Always, she had been brave. She had feared nothing—nothing. She could ride faster, run farther, dare more than other young squaws of the tribe. She had been stronger and suppler. Yet today she was dying here by the stone wall—put out of the camp by her children’s children to die.

She would die tomorrow; or next day, at latest. Perhaps tonight. She had thought she was to die last night when the lean coyote came and stood off from her, and watched with hungry eyes. All night he watched. Going away, and coming back. Coming and going all night. All night his little bright eyes shone like stars. And the stars, too, watched her there dying for water and meat, but they handed nothing down to her from the cool sky.

Oh, for strength again! For life, and to be young! But she was old and weak. She would die; and when she was dead they would take her in her rags, and—winding the shred of a gray blanket about her (the blanket on which she lay)—they would tie it tightly at her head and at her feet; and so she would be made ready for her last journey.

Dragging her to a waiting pony she would be laid across the saddle, face down. To the stirrups, which would be tied together beneath the horse that they might not swing, her head and feet would be fastened—her head at one stirrup, her feet at the other.

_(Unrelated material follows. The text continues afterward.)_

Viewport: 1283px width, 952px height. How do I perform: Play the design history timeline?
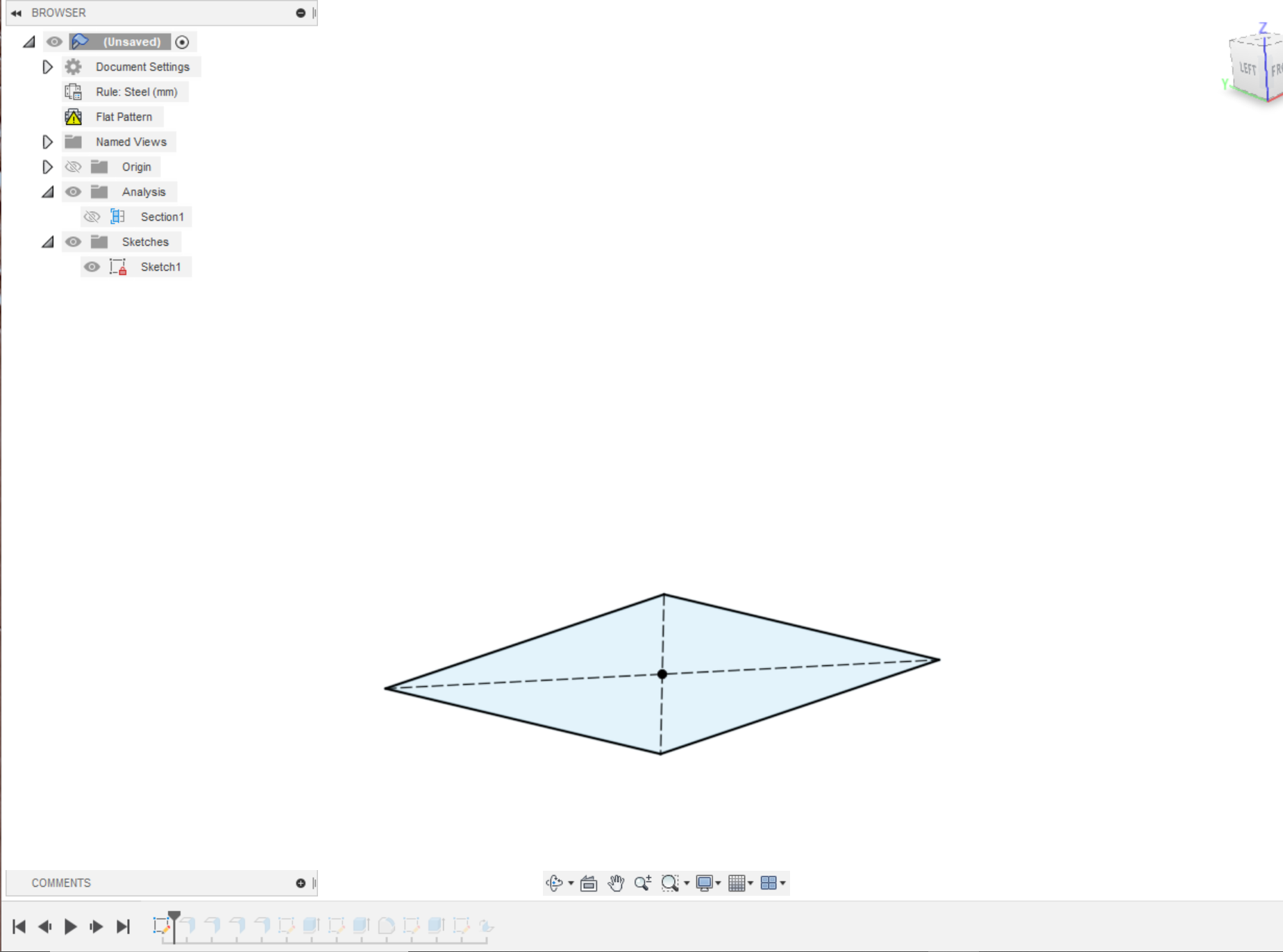(x=70, y=926)
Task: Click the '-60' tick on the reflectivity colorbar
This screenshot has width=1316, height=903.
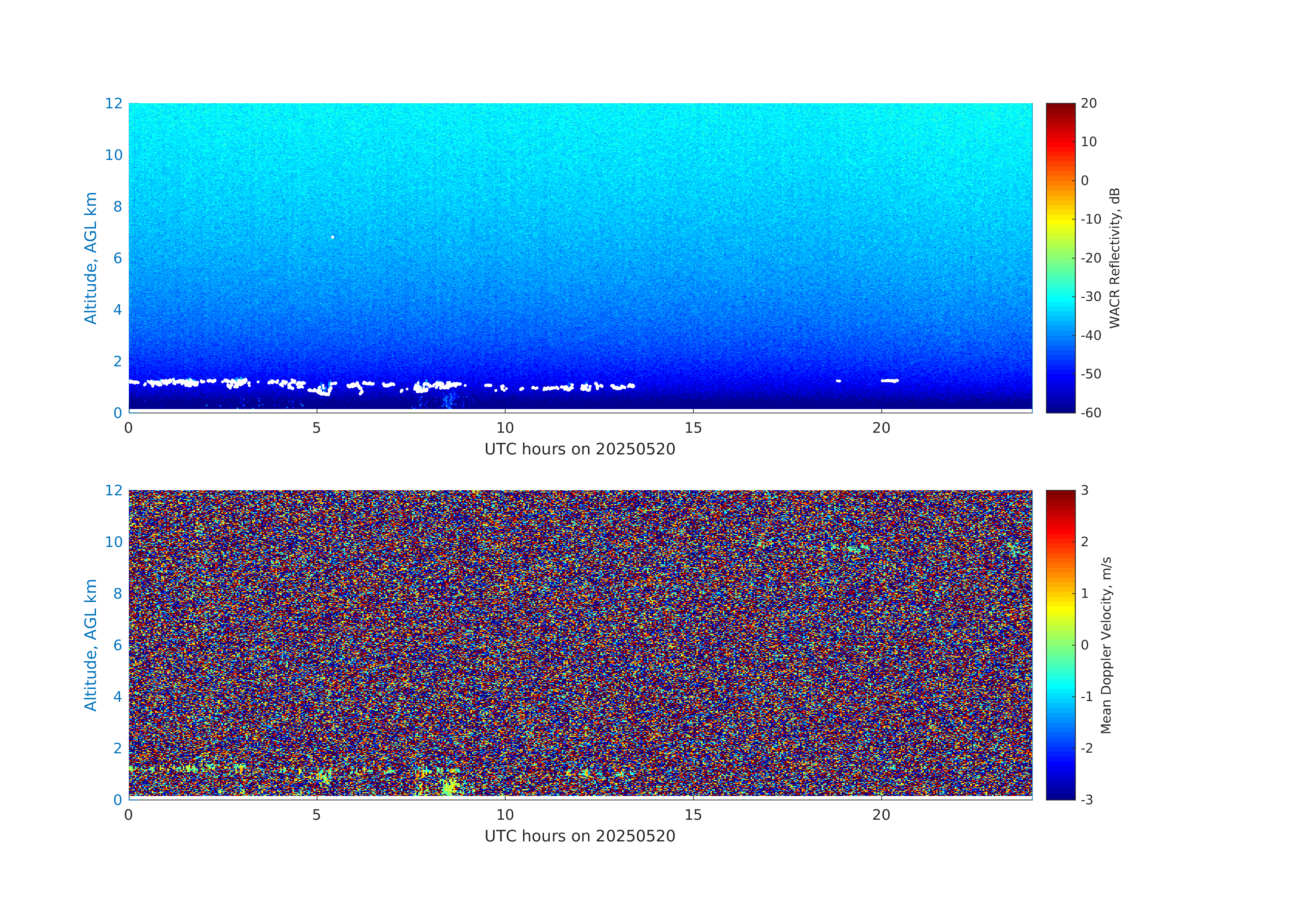Action: tap(1091, 413)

Then they would lead the pony off through the greasewood. Along the stony trail across the upland to the foothills the little buckskin pony would pick his way, stumbling on the rocks while his burden would slip and shake about, lying across the saddle. Then they would lay her in a shallow place, and heaping earth and gravel over her, would come away. That was the way they had done with her mother, with Wi-o-chee, and the son who had died.

Tomorrow—yes, tomorrow—they would take her to the foothills. Perhaps the coyote would go there tomorrow night; would go there, and dig.

He had come now, and stood watching her from the shelter of the sagebrush. He was afraid to come nearer—now. She was too weak to move even a finger today, yet he was afraid. He would not come close till she was dead. He knew.

Once he walked a few steps toward her, watching her all the while with his little cruel eyes. Then he turned and trotted back into the sagebrush. He knew. Not yet.

* * * * *

All day the sun had lain in heavy heat on the tangle of vile rags by the stone wall. All day the magpie, hopping along the wall, watched with head bent sidewise at the rags that only moved with the faint breathing of the body beneath. All day long two buzzards far up in the still air swung slowly in great circling sweeps. All day, from early dawn till dusk, a brown hand—skinny and foully dirty—clutched the tomato can; but the can today had been left empty. Forgotten.

When it grew dark and a big, bright star glowed in the West, the coyote came out of the shadows of the sagebrush and stood looking at the tangled rags by the stone wall.

Only a moment he stood there. He threw up his head, and his voice went out in a chilling call to his mate. Then with lifted lip he walked quickly forward. He was no longer afraid.